Aim: Could you give every line of the rows below as a Markdown table with the columns Number and Line, with blank lines left out? Leave the pictures out of your answer.

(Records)
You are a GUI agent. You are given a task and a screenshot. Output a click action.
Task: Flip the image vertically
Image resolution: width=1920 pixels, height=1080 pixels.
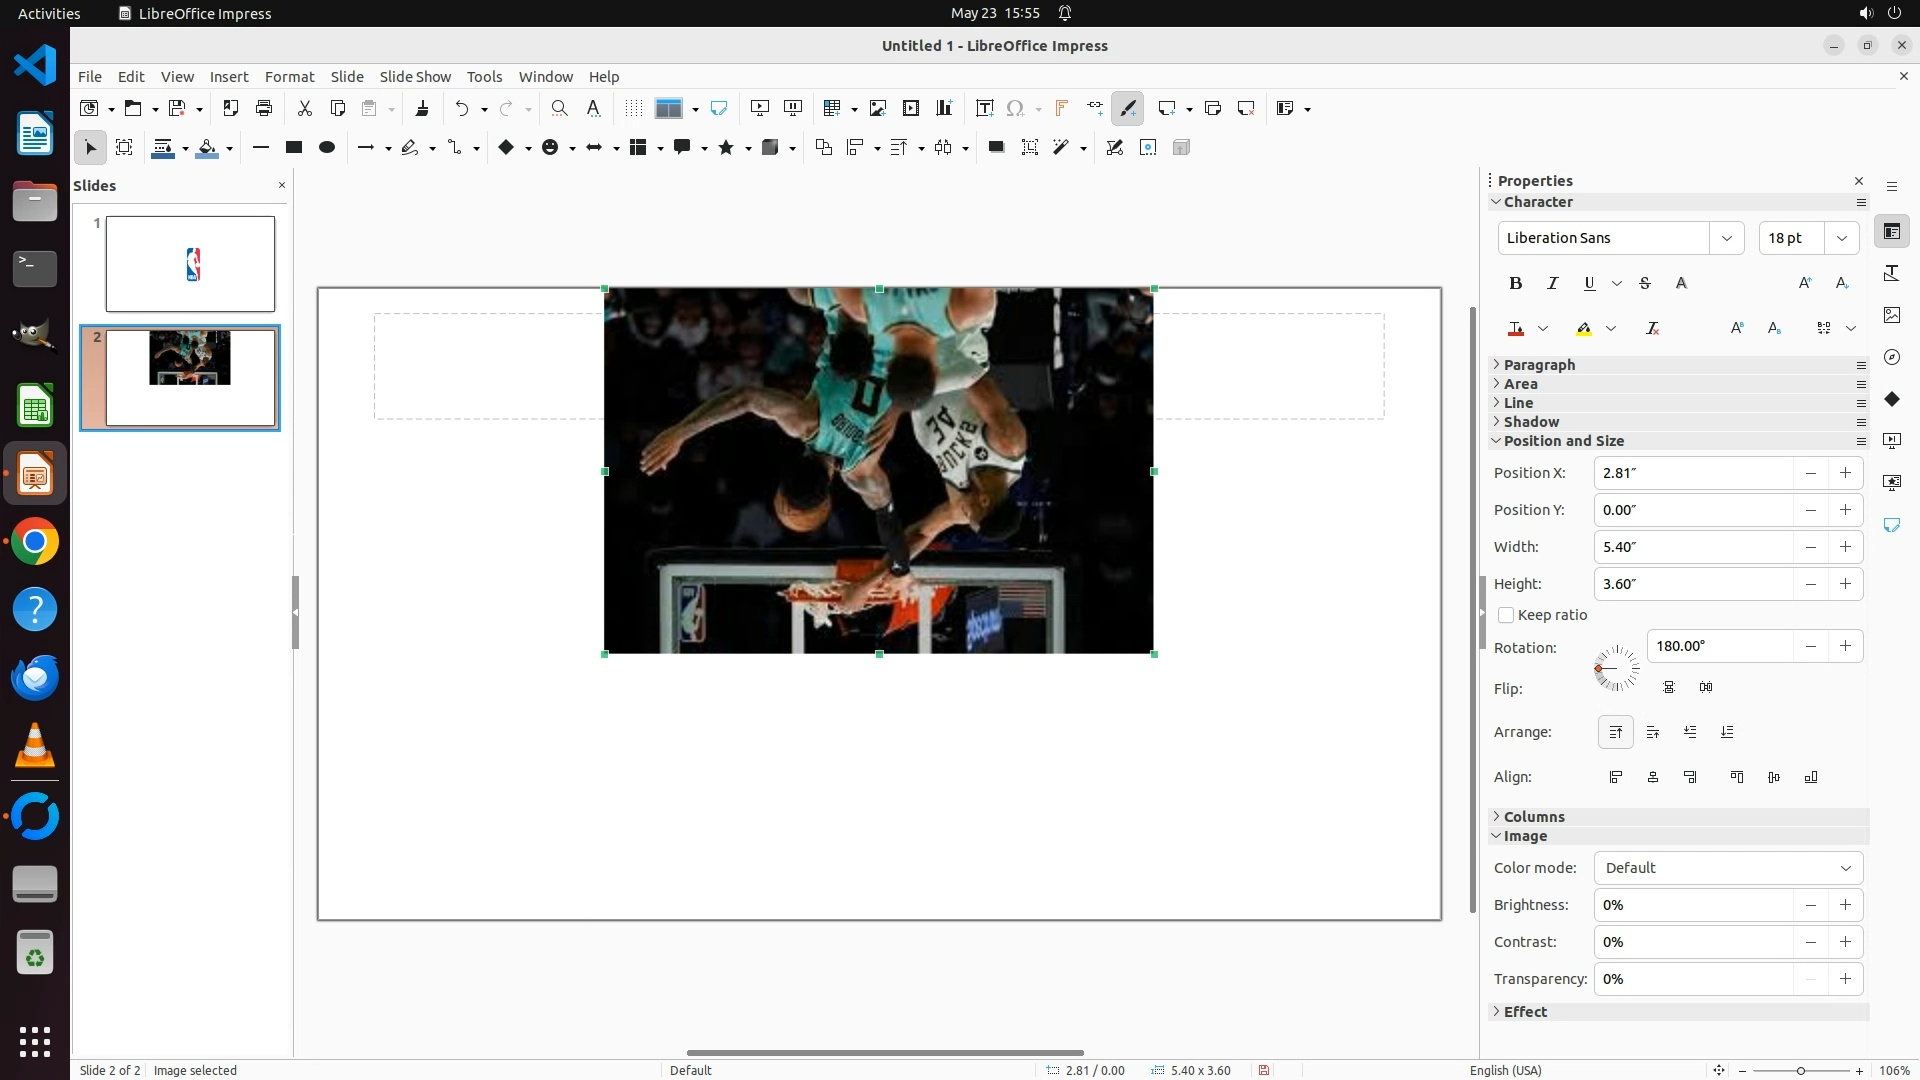[x=1668, y=688]
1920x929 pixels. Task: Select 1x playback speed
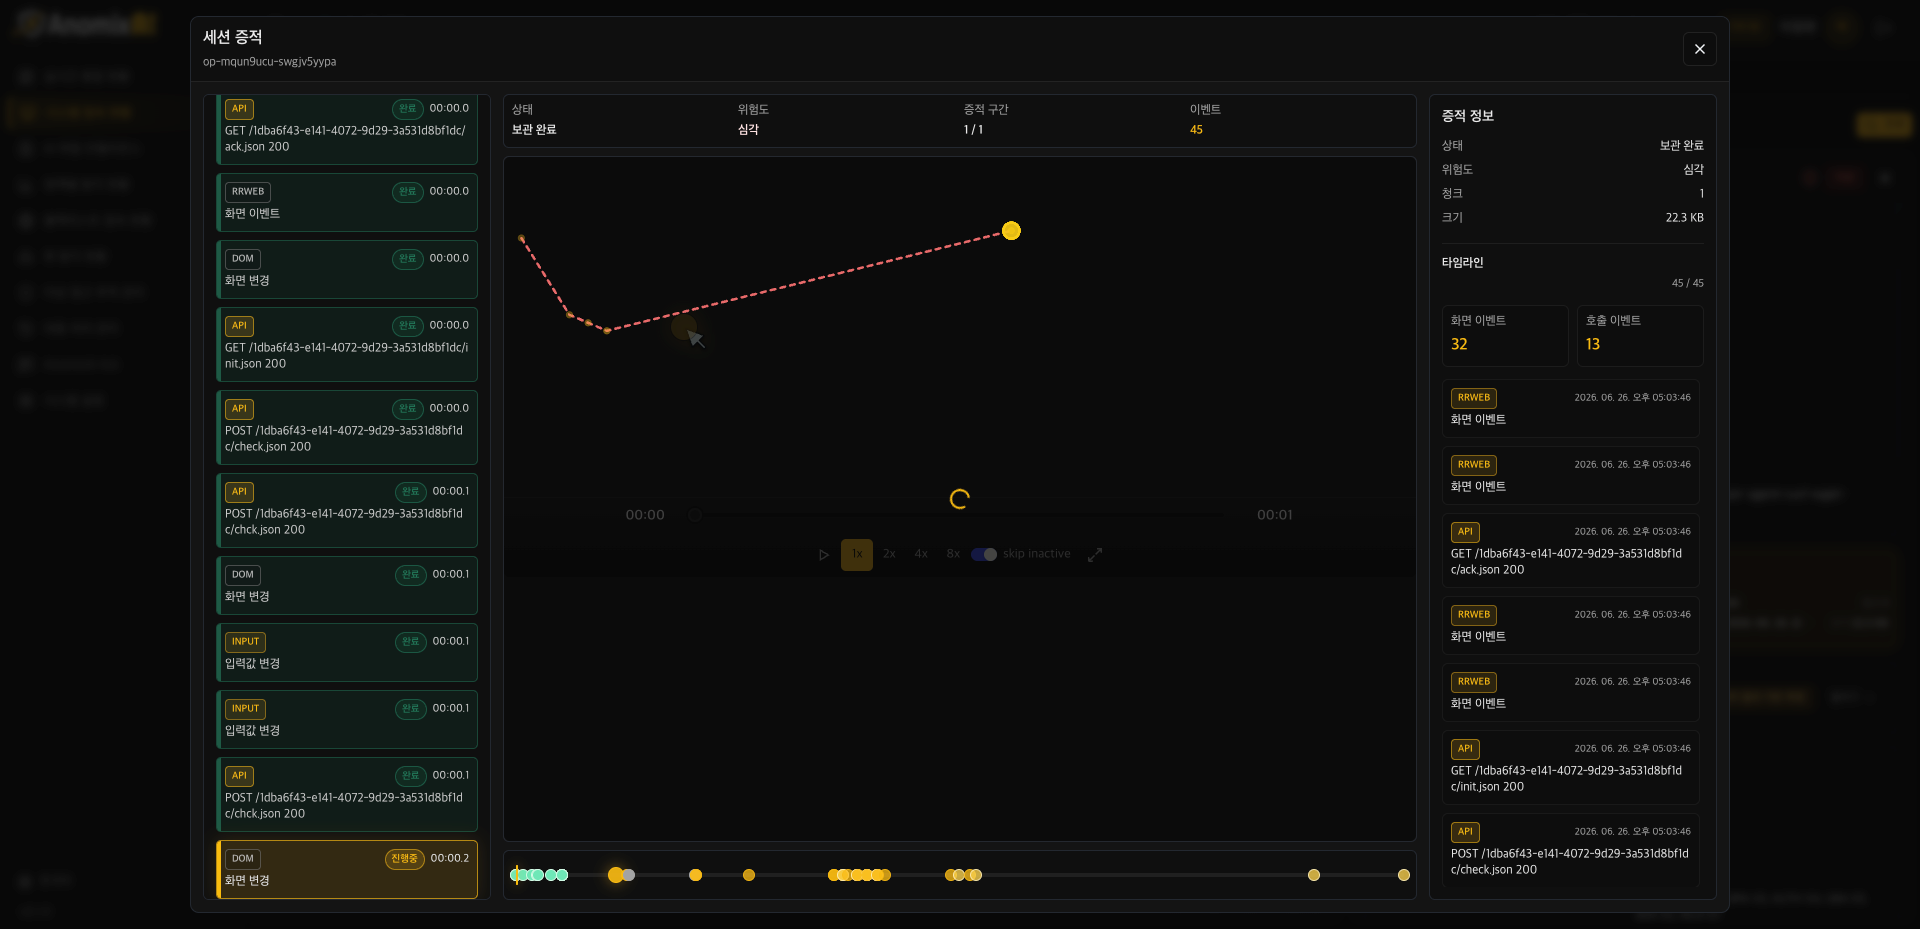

Finished exercise:
| Number | Line |
|---|---|
| 1 | You are a GUI agent. You are given a task and a screenshot. Output a click action. |
| 2 | Task: Flip the image vertically |
| 3 | Image resolution: width=1920 pixels, height=1080 pixels. |
| 4 | [x=1668, y=688] |
| 5 | 1920x929 pixels. Task: Select 1x playback speed |